Requirement: Give the number of lines in the following entries that contain the word "will", with nothing added.

━━ Material for the task

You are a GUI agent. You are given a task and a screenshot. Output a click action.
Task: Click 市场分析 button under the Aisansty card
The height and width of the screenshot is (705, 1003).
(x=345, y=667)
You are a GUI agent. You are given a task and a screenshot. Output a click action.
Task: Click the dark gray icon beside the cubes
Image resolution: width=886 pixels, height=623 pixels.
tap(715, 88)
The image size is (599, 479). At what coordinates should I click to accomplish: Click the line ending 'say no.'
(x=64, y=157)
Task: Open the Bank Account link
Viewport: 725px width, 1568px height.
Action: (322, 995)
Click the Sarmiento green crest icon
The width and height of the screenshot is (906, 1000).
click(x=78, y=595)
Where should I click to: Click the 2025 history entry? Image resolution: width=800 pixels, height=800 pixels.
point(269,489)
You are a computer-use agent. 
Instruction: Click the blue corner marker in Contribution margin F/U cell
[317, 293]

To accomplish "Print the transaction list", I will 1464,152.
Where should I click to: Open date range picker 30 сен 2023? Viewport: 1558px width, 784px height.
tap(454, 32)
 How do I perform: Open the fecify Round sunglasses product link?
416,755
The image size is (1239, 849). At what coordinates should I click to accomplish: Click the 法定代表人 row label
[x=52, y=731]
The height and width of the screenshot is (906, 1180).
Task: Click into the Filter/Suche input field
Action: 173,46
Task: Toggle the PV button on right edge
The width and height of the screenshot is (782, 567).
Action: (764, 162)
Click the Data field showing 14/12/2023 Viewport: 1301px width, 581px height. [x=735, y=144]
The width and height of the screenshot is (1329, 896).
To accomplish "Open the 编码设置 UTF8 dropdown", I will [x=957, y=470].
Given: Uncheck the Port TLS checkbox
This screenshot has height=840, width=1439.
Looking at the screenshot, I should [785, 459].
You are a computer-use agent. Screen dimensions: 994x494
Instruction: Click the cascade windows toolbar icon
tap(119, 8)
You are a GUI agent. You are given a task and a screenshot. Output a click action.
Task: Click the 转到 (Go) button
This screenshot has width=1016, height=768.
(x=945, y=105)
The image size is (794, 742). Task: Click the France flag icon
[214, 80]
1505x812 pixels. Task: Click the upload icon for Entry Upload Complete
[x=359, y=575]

━━━━

Exercise answer: 2